Perimeter Solutions (PRM) is a company which fire safety products such as foams and fire retardants to prevent wildfires.
Previously I had looked into this company a couple of times after some solid earnings results but my general impression was that the wildfire season was unpredictable and revenue would be lumpy. However, with the recent LA fires I believe this companies products may become in higher demand. I like that this company’s products have a beneficial impact as they say “failure in this business is measured in lives and property”.
Here’s what I wrote about this company on previous monthly writeups,
They are a global provider of firefighting products. 2B market cap with just 219 employees. Even though they put up some big numbers the revenue is all over the map, 44M → 76M → 143M → 60M → 59M → 127M. While there is a lot of seasonality for the product especially during fire season, there is so much variability when it comes to this business. A lot depends how bad the forrest fires are each year.
Revenue is 288M with 102% yoy growth as they sell fire safety specialty products. They’ve had a huge jump up in revenue sequentially the last year but they still have lumpy results on EBITDA and net income. It turns out this lumpiness is from “Founders Advisory fees” and in one quarter there was 184M of these and other quarters this is a negative number. I’m not really clear why these advisory fees are so massive.
Currently Perimeter’s products are the only qualified products for use by the USDA Forest Service, and the Forest Service along with the state of California are the two biggest customers. The name of the game seems to be creating the most environmentally friendly product that works against fires. There is a white paper on their website explaining the evolution of fire retardants.
The company also has gotten increasingly international with about 80% of sales being US based from the IPO in 2020, to 65% US based as of today. Having some customers in the Southern hemisphere helps balance out the revenue, although there is still a ton of seasonality in this business with Q3 being a boom quarter typically.
Some of the more impressive points on this company from their last Q3 earnings include,
- fire safety +113% yoy, 252M
- specialty products +50% yoy, 37M
- adj EBITDA +177%, 170M
- FCF of 179M
- gross margin 63%, a record for the company
My biggest concerns for this company are,
- Their founding is a bit complex as they recently re-domiciled from Luxembourg to Delaware. There was a holding company involved in the merger to create Perimeter solutions called EverArc, and they pay “Founder Advisory Fees” to them which is why the company’s net income is negative this past quarter.
- My investment here is making a prediction that sales will be increasing because of the fires happening in the off season. Typically I like to avoid making any predictions and let company results drive my decisions, but in this case I believe governments may be eager to stock up on these products.

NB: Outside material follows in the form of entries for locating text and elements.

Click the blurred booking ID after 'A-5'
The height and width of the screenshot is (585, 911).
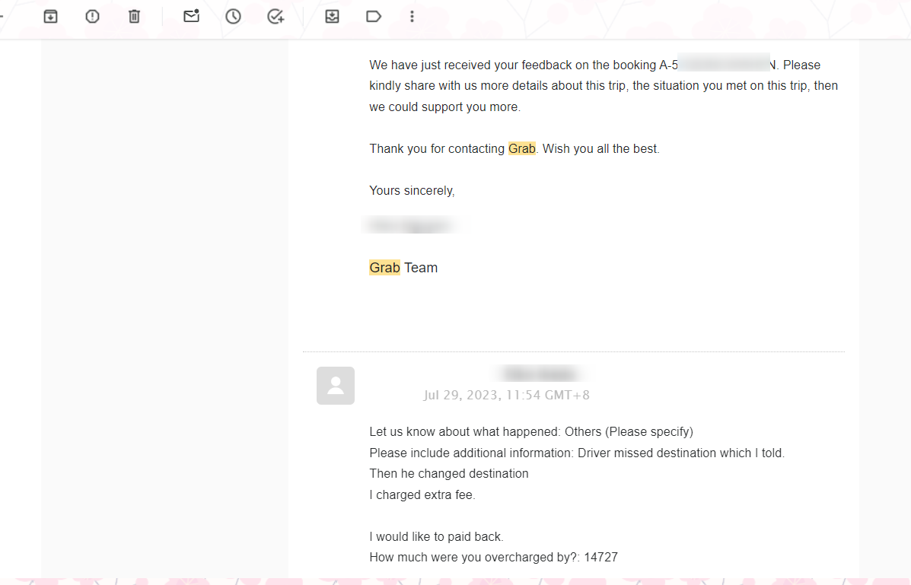[x=724, y=65]
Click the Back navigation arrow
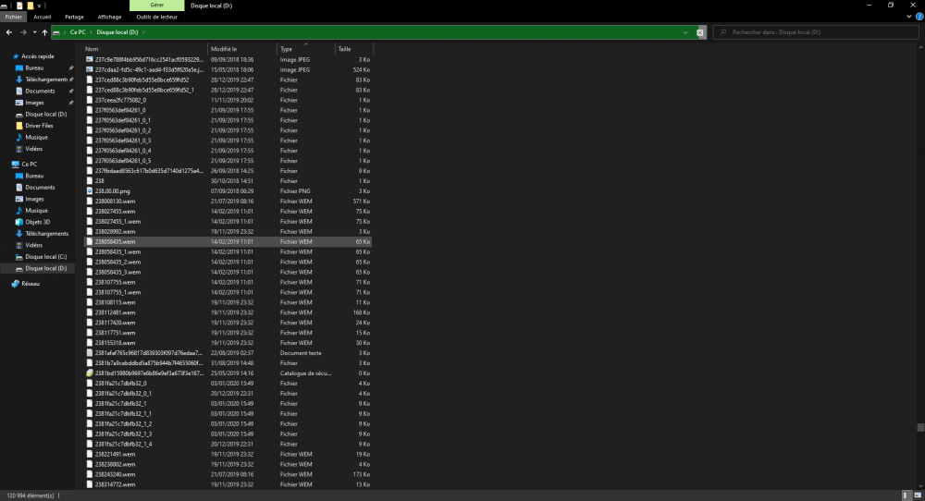The image size is (925, 501). [9, 32]
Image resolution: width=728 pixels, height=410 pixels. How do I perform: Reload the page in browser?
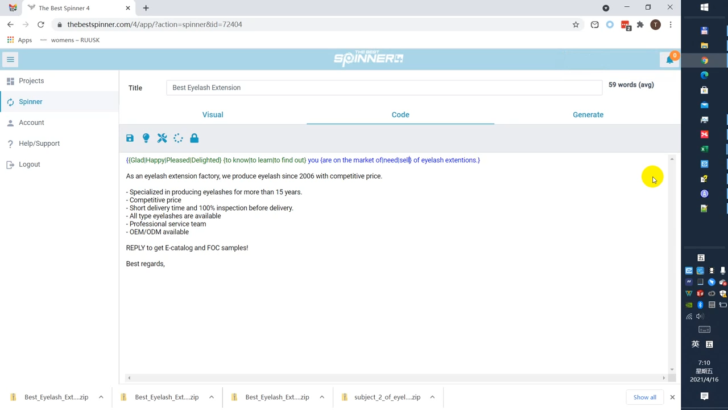coord(41,24)
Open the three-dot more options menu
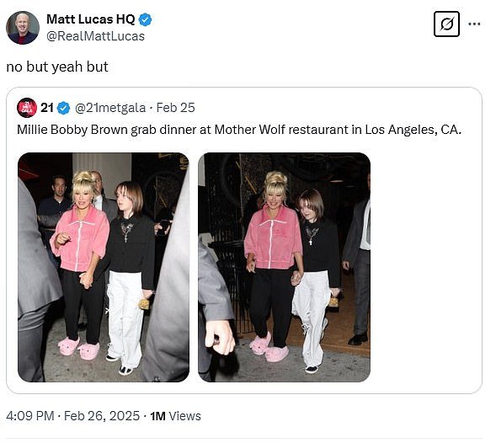Viewport: 496px width, 443px height. click(x=474, y=24)
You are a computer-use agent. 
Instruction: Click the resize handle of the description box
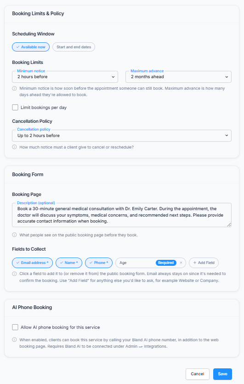point(229,224)
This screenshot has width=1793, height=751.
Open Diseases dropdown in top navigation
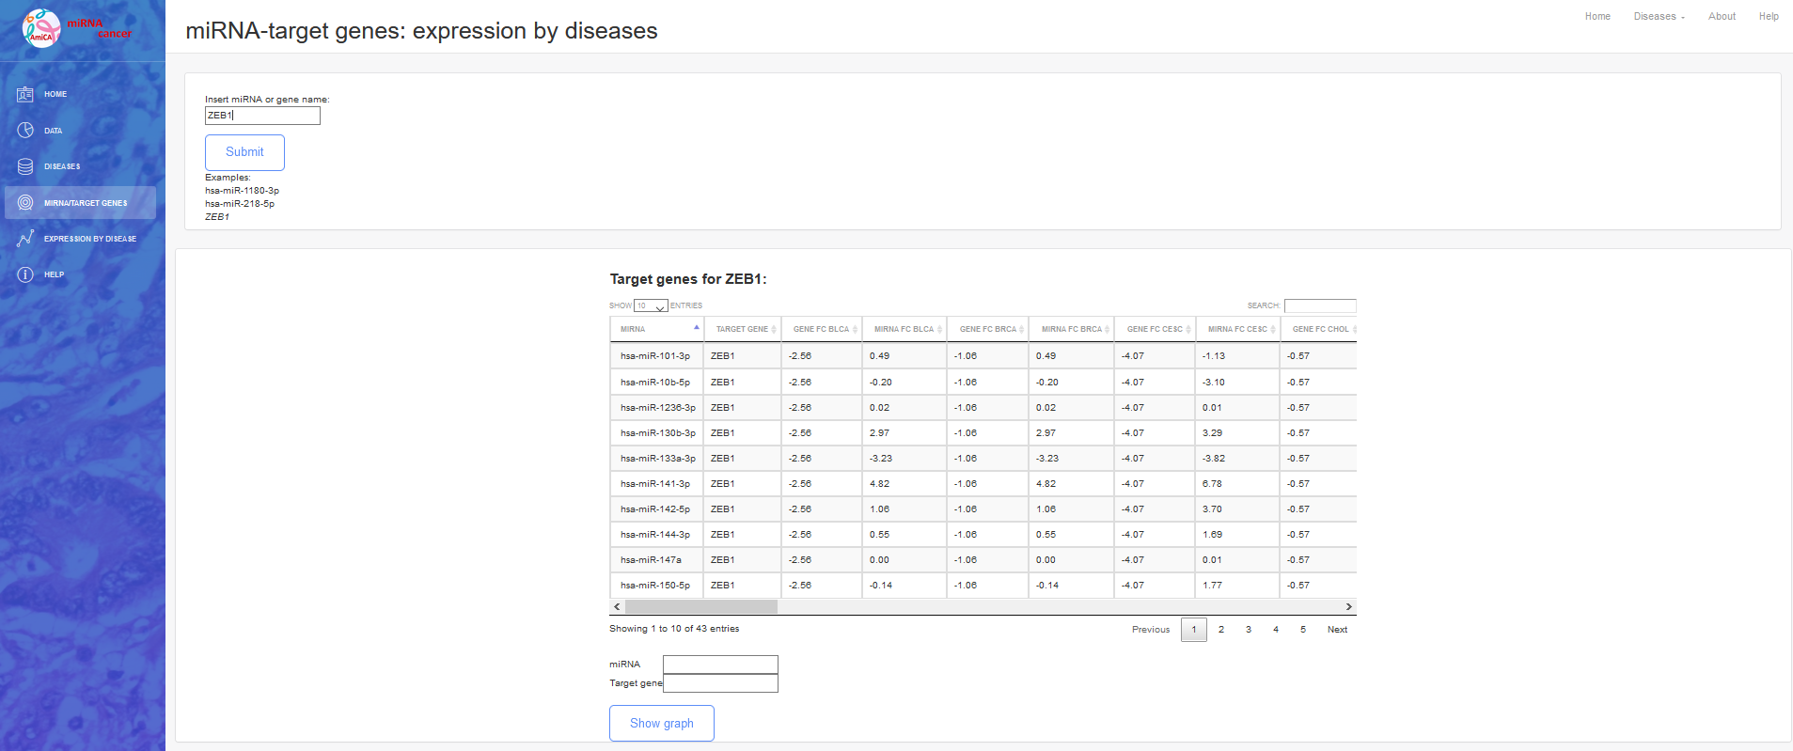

- 800M of debt, and 200M of cash. The debt comes from an acquisition a few years ago called Invictus. However, the long term rate is attractively low on this loan so I do not expect them to be looking to pay back early. On the positive side, the shares outstanding for PRM has gone down since IPO, and I believe this is from buybacks.
Here is a video showing how one of their products works to spray trees as a preventative measure,
Reviewing some items from the last Q3 report back in November 2024,
- three main product lines: retardants, suppressants, specialty products - all of which share very attractive structural traits
- “the reason every meaningful retardant program globally partners with Perimeter is our unfailing service record”
- in the midst of busiest Canadian wildfire season on record
- Perimeter helping with Yellowknife fires and Northwest Territories
- similar examples from all corners of the world including North America, Central and South America, Europe, Middle East, Australia, and Asia
- deployed a dozen Mobile Retardant Bases or MRBs to states including California, Washington, Oregon, Idaho, Wyoming, and Oklahoma
- reinvesting in the business via both OpEx and CapEx
- “2023 destock activity is behind us”
- expecting to complete transition from Luxembourg to Delaware in later November
- “as of Q3, we were levered 1.7x net debt to LTM adjusted EBITDA” (doesn’t sound very encouraging but the debt is from buying a company, and the debt has a low interest rate)
- analyst “I assume given the strength in the fire season, you probably couldn’t fill all the orders you had”
- CEO, “certainly periods in Q3 where the entire aerial firefighting industry was running at max capacity”
- “we could have sold more Retardants had there been more industry capacity”, “now on a go forward basis, there is capacity very consistently being added”
- CalFire is planning to double capacity over the next few years and put the first large air tanker into service in the 2024 fire season
- increasing capacity at air bases, means adding more loading pits
- “Central America is a good market for us”
- Europe, the Middle East, Asia are important, many countries in those markets are very important for us
- Australia is a very important market for us
I am impressed that this company was has what seems to be a very strong foothold in a niche business. They seem like a company which can provide effective solutions to combat wildfires in California and elsewhere. I believe this company has a positive mission which is protecting lives and property.
Currently I have a very small position in this company. What is holding me back is some of the items surrounding the founding of the company and accounting for advisory fees in a strange way. I was looking at some of the details surrounding this in the S1 filing from a few years ago and will look to update the thread when I learn more.
Overall, this company seems promising, and they may have a tailwind because of current events. Still I want to be cautious on a prediction that they could get more business soon.